Note: A total of five species of the genus Galactomyces have been reported so far. Mainly Galactomyces spp. isolated from soil have been reported. This G. pseudocandidus was the first to be isolated from the stomach of elk (Rucervus eldii Thomas) in Europe [2]. In this study, as G. pseudocandidus was isolated from American crayfish, it is thought that the fungus present in the soil might move to the intestine during the feeding process of animals. The nucleotide sequence from the ITS1 to the D2 region of 28S ribosomal DNA was analyzed and used for the molecular identification of G. pseudocandidus (ITS, KY1034589.1; LSU, MZ412711.1), and each sequence showed 99% homology with the reference sequence of G. pseudocandidus (Fig. 2). G. pseudocandidus has been found in Austria, England, France, Iraq, Netherlands, New Zealand, South Africa, Switzerland, and Turkey so far. Moreover, it has been reported in various environments, such as beet (Beta vulgaris L.), stomach of elk, bark of beech log (Fagus sylvatica L.), sewage rectification filter, and soil, to date [2]. Through this study, G. pseudocandidus, which has not been found in other regions of Asia, isolated from P. clarkii was reported for the first time. Further studies of G. pseudocandidus are needed on the distribution environment of this fungus and fungal function in the animal intestine from an ecological point of view.
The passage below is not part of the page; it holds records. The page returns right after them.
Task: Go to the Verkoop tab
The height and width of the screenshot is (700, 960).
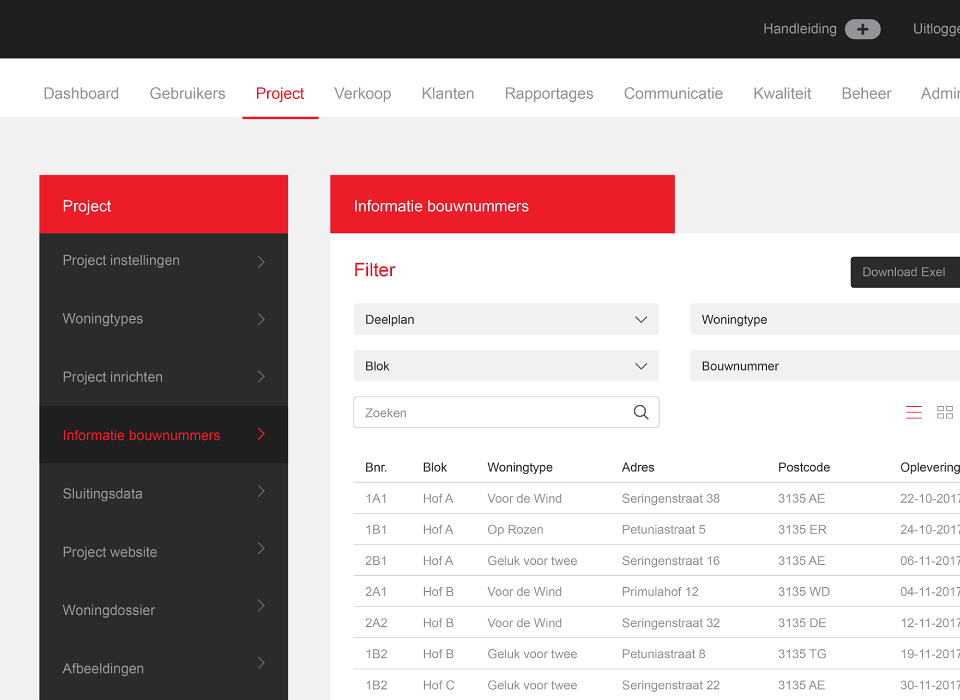Action: (362, 93)
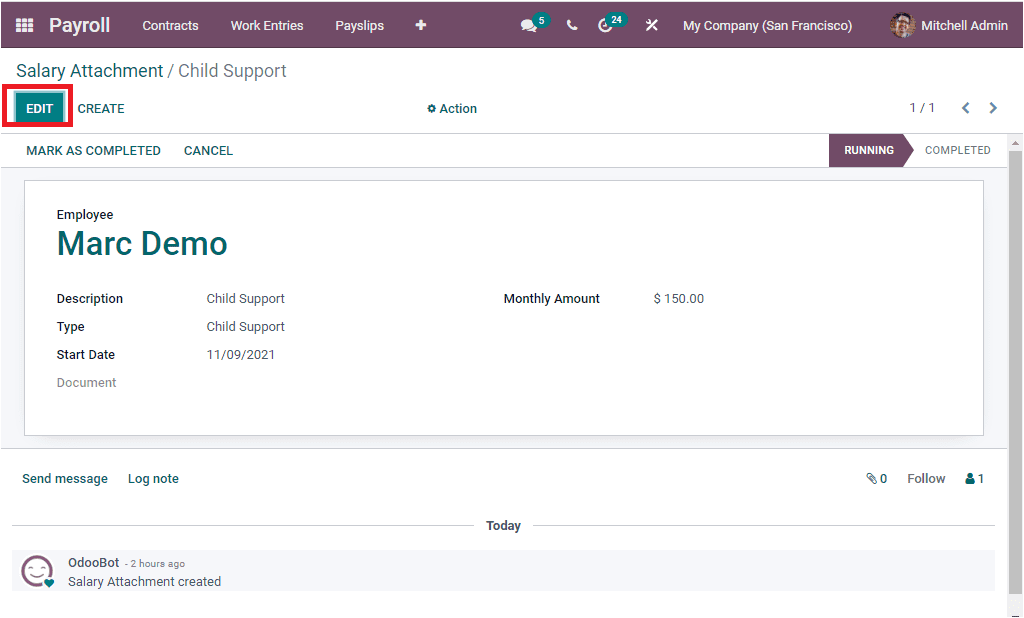This screenshot has height=618, width=1024.
Task: Toggle Follow on this salary attachment
Action: [925, 478]
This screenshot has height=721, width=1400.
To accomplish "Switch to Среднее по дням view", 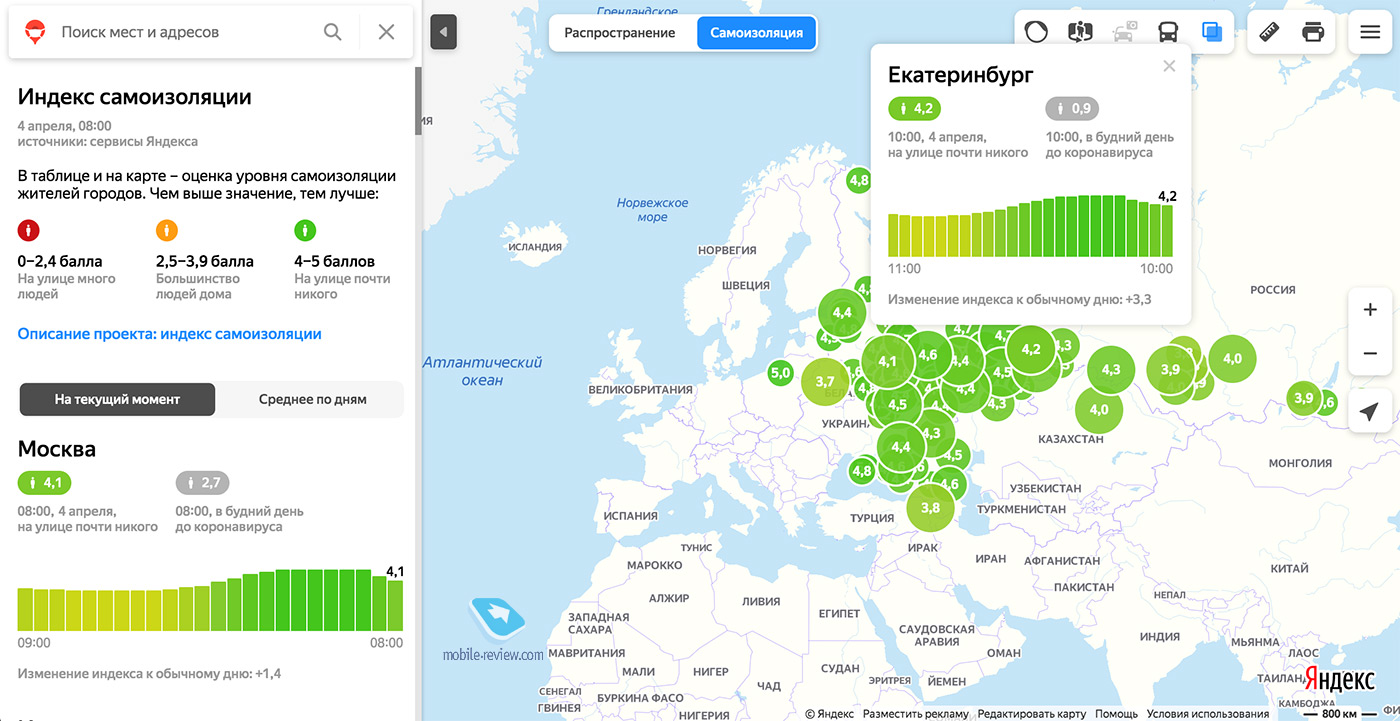I will (312, 399).
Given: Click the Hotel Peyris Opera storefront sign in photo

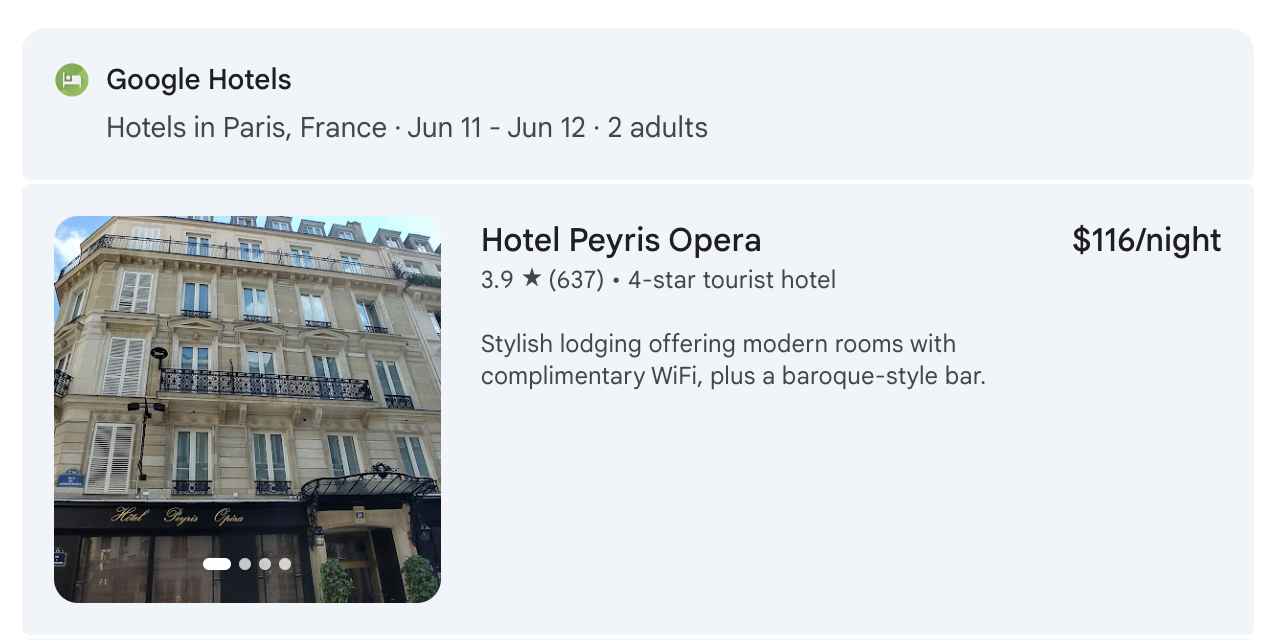Looking at the screenshot, I should coord(175,517).
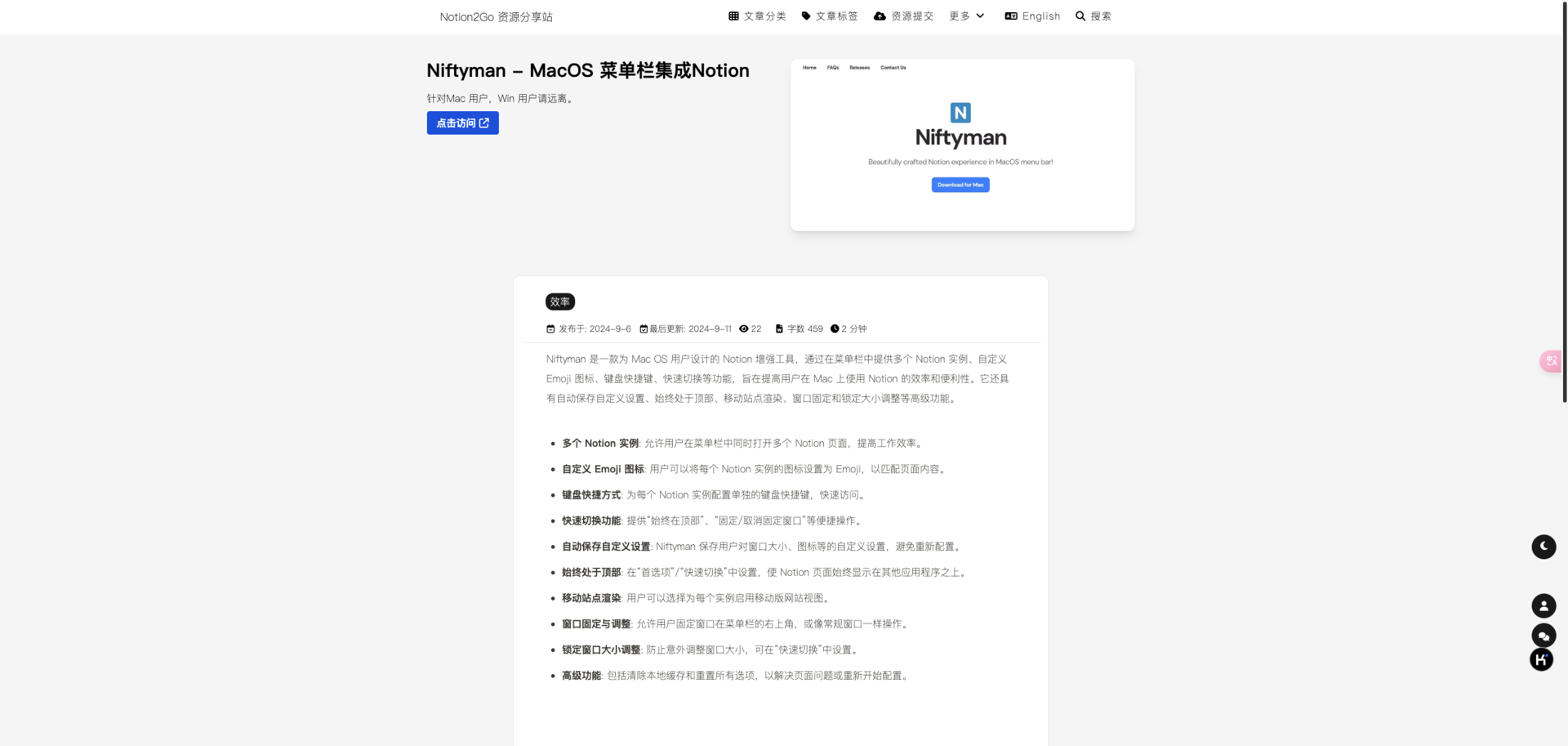Image resolution: width=1568 pixels, height=746 pixels.
Task: Switch site language to English
Action: (1032, 16)
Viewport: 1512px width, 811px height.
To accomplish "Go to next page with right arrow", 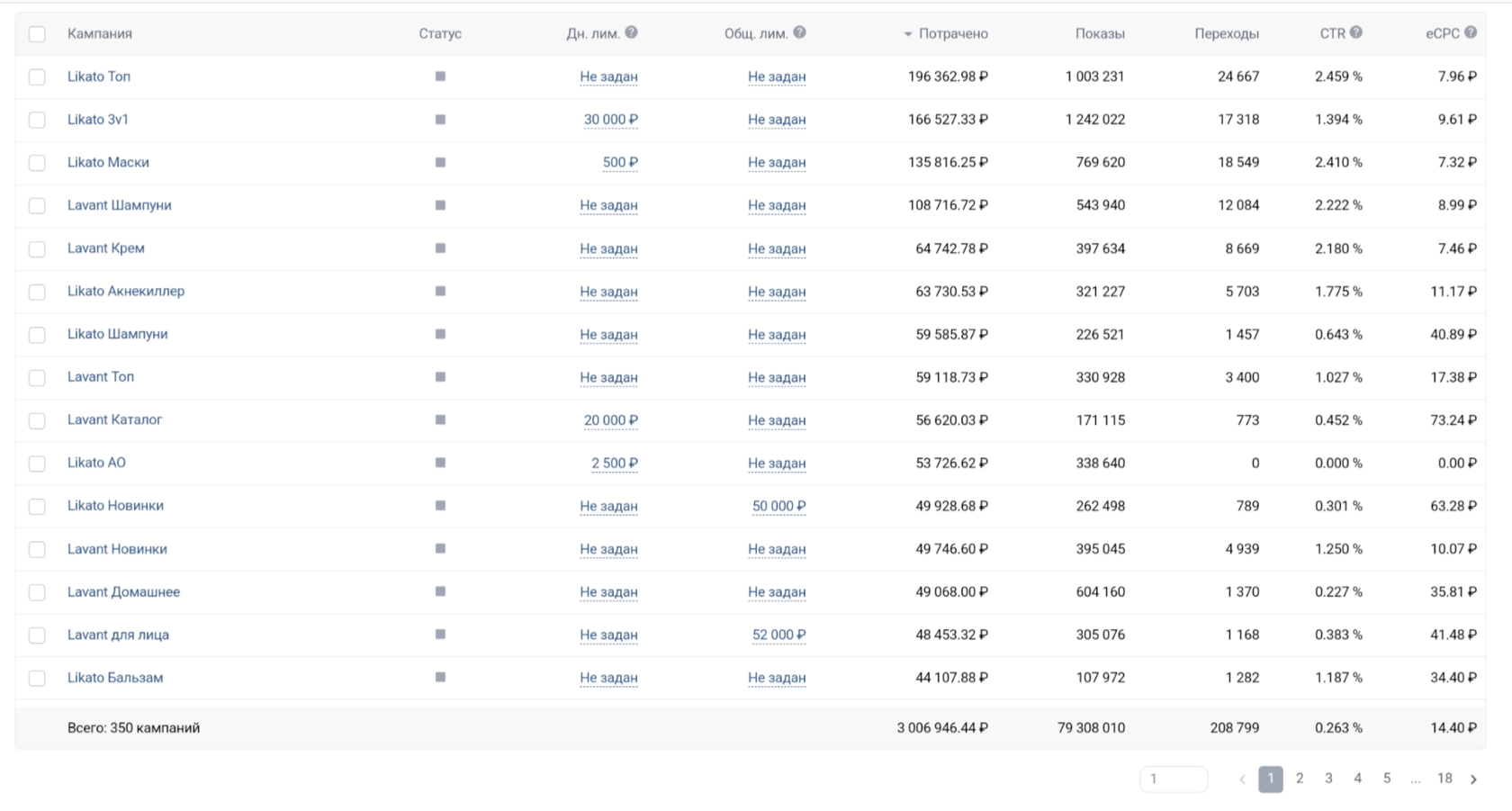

Fig. 2. Phylogenic tree of Galactomyces pseudocandidus NIE34005 isolated from digestive tract of Procambarus clarkii. (A) Internal transcribed spacer (ITS) region, including 5.8Sr ibosomal DNA, and (B) 28S ribosomal DNA were used for the sequence analysis to confirm the topological appropriation of the fungal isolates. Yarrowia lipolytica was used as an out-group, and bootstrap values (>50%) are shown at the branches (1,000 replicates).